Alzheimer's disease (AD) is a neurodegenerative disorder marked by progressive memory loss and is the leading cause of dementia, with projections indicating that 139 million people will be affected by 2050 (World Alzheimer Report 2013-2050). The disease places a significant emotional burden on families and one of the pathological features of the disease is identified to be the aggregation of disordered polypeptides, particularly beta-amyloid (Aβ) fibrils. Mutations in the Amyloid Precursor Protein (APP) lead to an excessive accumulation of insoluble Aβ due to the actions of γ- and β-secretases, which have proven challenging as drug targets due to their membrane-bound nature. A promising therapeutic strategy focuses on inhibiting the formation of soluble Aβ oligomers, especially Aβ42. The Aβ42 peptide contains the Amino Terminal Cu(II) and Ni(II) (ATCUN) binding motif, highlighting the role of copper dyshomeostasis in AD and its relationship with increased oxidative stress from Aβ42. Recent developments in antibody-based therapies targeting amyloid plaques have further spurred interest in small molecules and peptide inhibitors for Aβ aggregation.

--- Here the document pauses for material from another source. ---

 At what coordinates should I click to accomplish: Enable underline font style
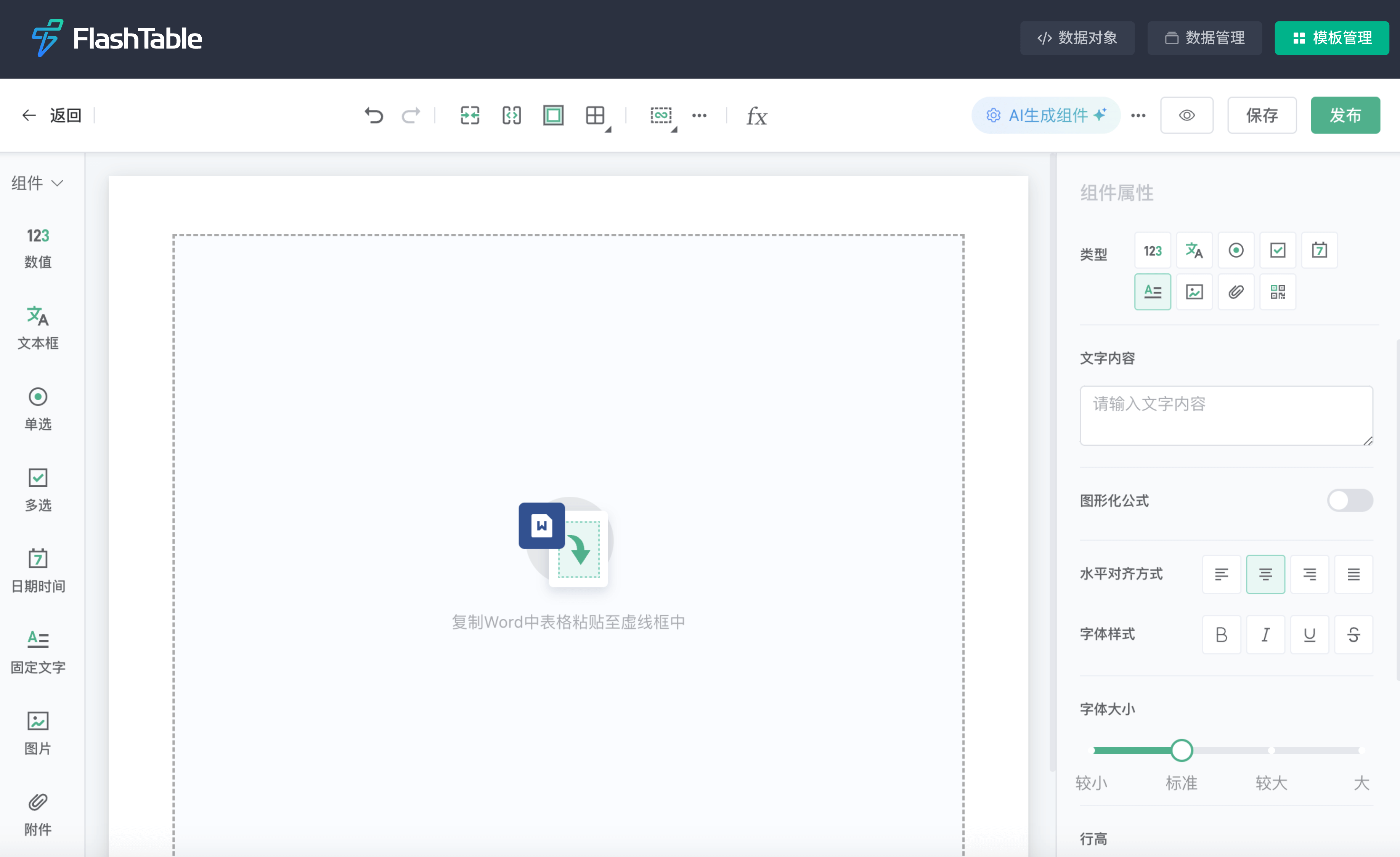pos(1310,635)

Our lab's previous findings identified a 15-residue α-peptide and ααγ hybrid peptide that inhibit the aggregation of soluble Aβ42 and can disintegrate existing aggregates. In continuation, we have designed and synthesized peptides incorporating the ATCUN motif aimed at both copper retrieval and disruption of Aβ aggregation as a dual diagnostic and therapeutic approach. Preliminary results indicate these peptides bind Cu2+ and inhibit amyloid aggregation. In addition, these designed peptides showed specific antimicrobial activity against Acinetobacter baumannii, warranting further investigation.